## [GIVEN DATA]

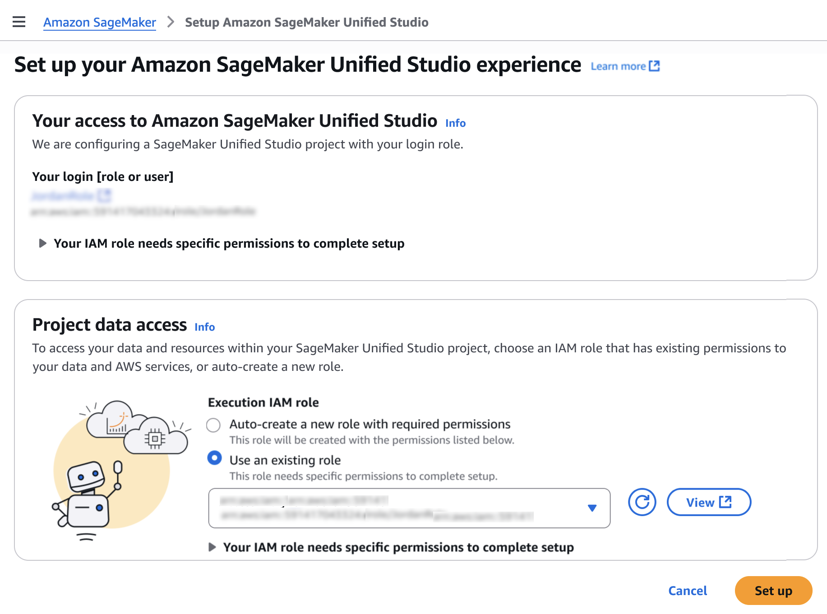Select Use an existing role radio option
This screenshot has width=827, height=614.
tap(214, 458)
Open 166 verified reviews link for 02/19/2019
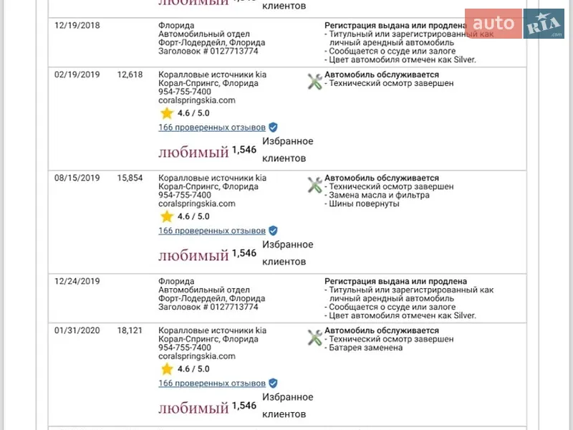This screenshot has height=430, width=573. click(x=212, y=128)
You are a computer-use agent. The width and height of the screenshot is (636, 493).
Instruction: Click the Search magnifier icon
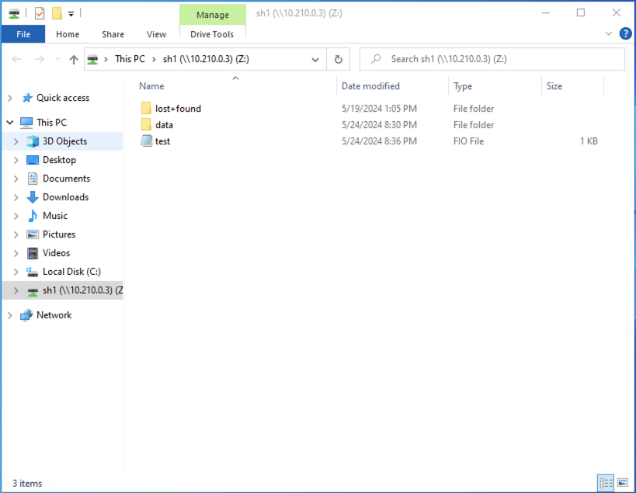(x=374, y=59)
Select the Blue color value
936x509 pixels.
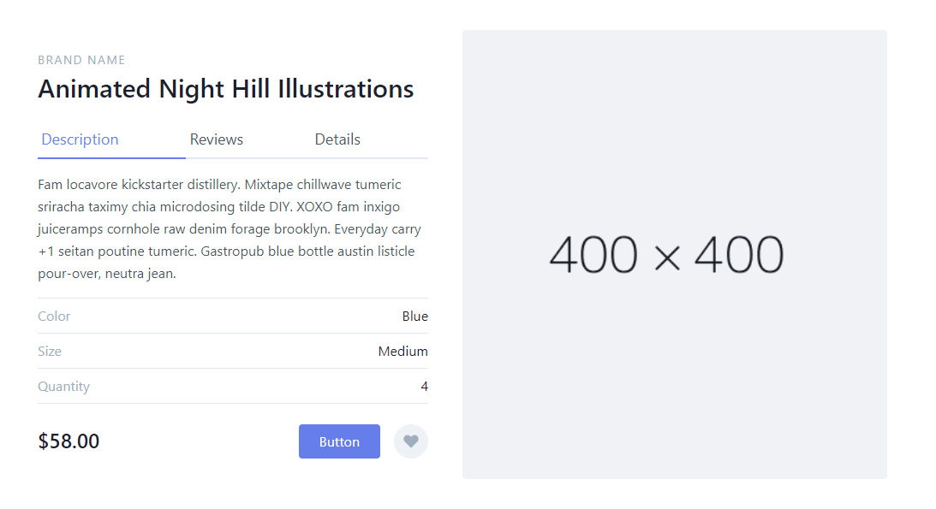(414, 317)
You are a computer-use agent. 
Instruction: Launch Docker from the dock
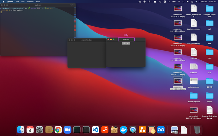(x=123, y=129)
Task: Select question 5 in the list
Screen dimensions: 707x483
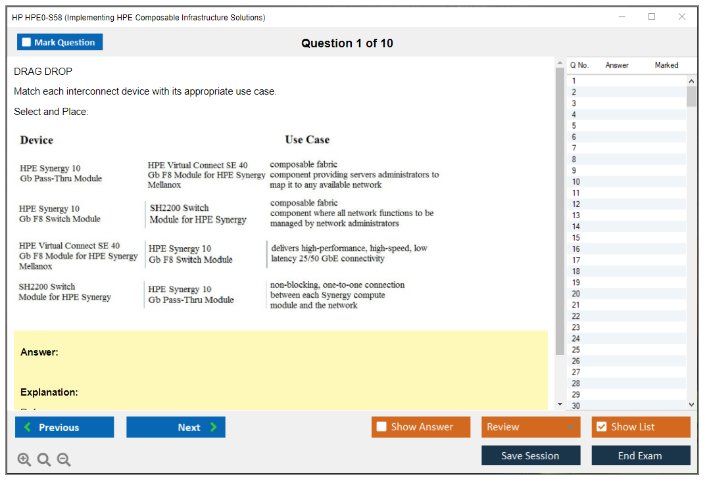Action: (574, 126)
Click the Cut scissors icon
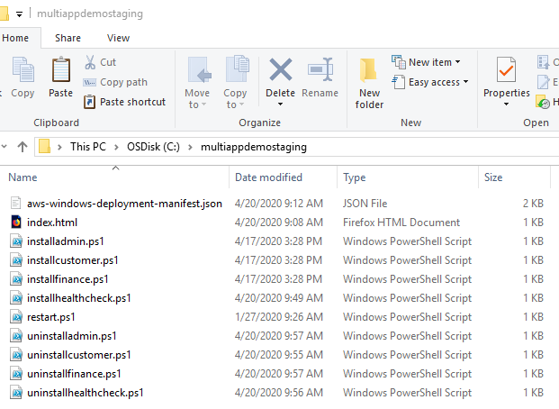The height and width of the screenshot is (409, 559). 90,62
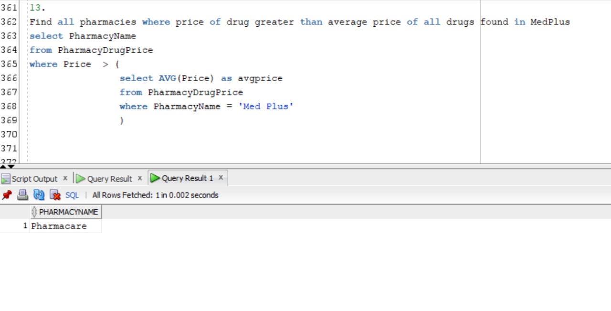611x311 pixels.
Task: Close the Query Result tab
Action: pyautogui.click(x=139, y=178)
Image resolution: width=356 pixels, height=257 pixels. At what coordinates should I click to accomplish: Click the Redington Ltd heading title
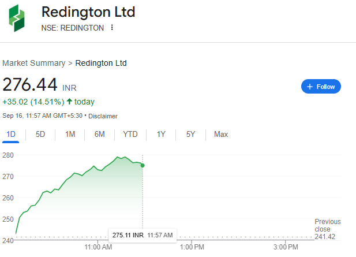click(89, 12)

==

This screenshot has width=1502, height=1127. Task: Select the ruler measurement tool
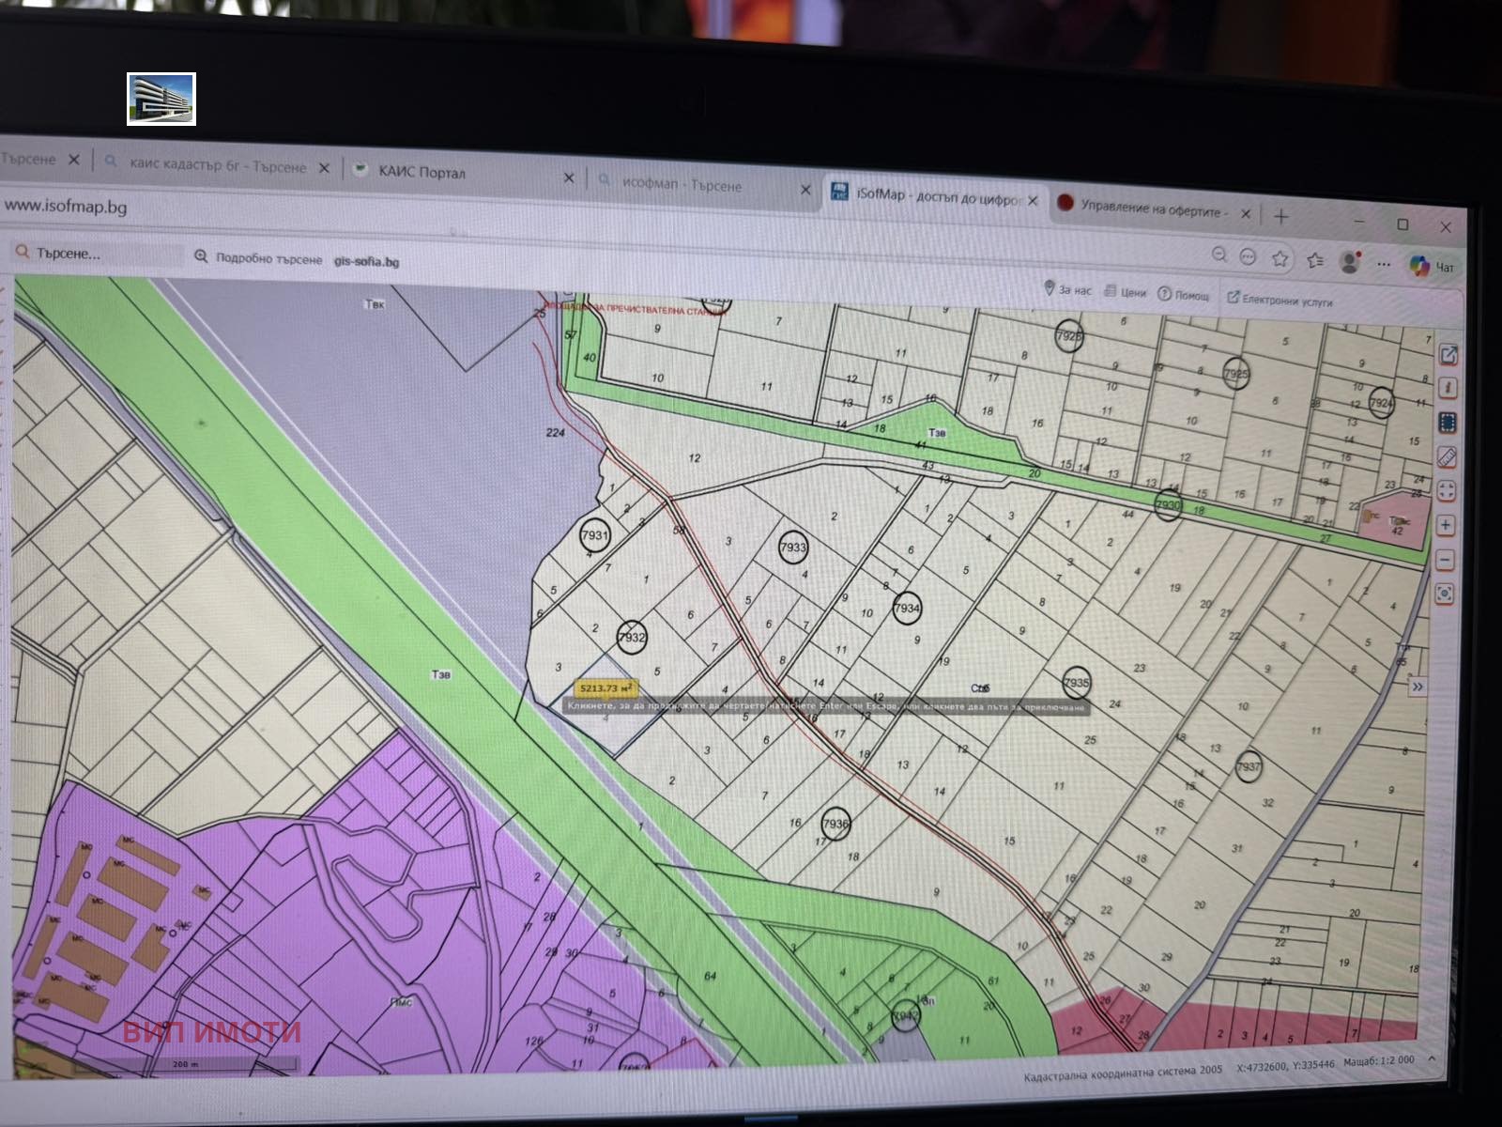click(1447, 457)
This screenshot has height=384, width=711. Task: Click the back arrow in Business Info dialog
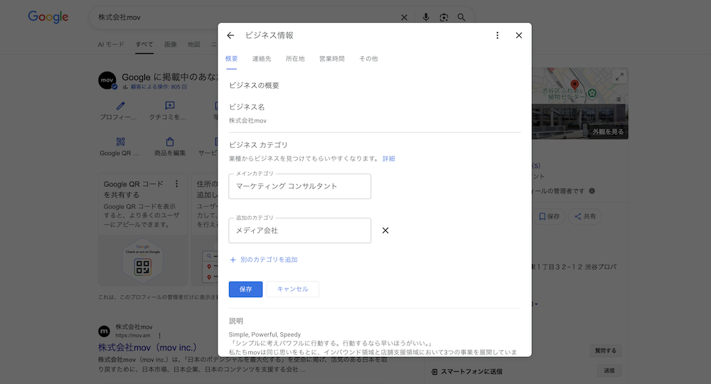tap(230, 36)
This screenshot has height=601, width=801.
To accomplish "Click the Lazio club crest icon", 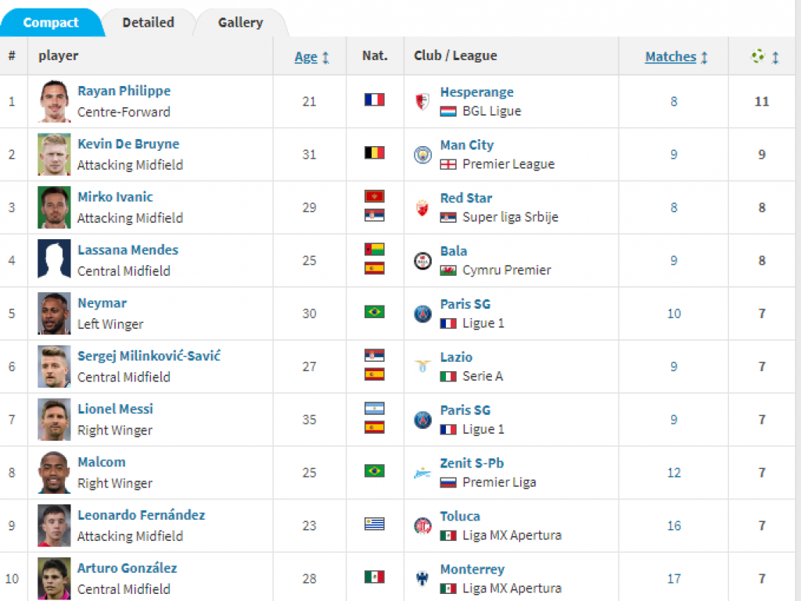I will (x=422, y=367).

## [WORK ITEM]
Find the lines in the entries above where "agent" occurs, and copy each of them.

## [EXPECTED ANSWER]
You are a computer-use agent. The width and height of the screenshot is (636, 493).
You are a computer-use agent. 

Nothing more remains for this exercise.